## What to work on
An exact copy of the entries is required, with every image omitted.

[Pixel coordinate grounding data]
● ● ● ●

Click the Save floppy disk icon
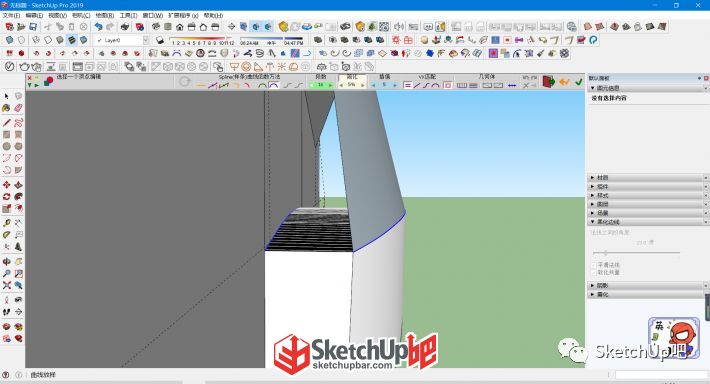Screen dimensions: 710x384 click(x=33, y=27)
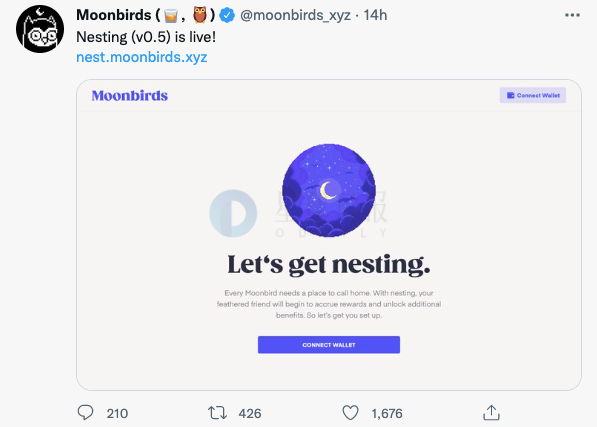Open the @moonbirds_xyz handle

(295, 15)
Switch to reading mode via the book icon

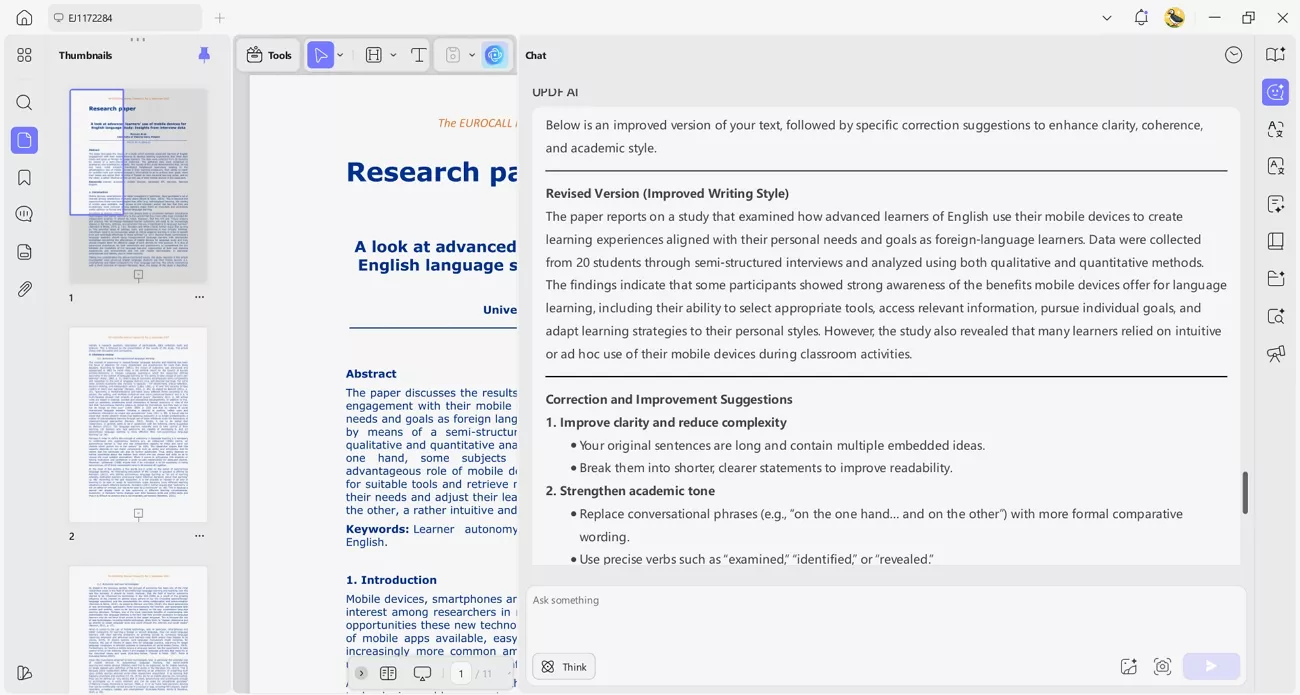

● ● ● ●

## Response area
Click the Save floppy disk icon
Screen dimensions: 710x384 click(x=33, y=27)
Open the @moonbirds_xyz handle

(295, 15)
Switch to reading mode via the book icon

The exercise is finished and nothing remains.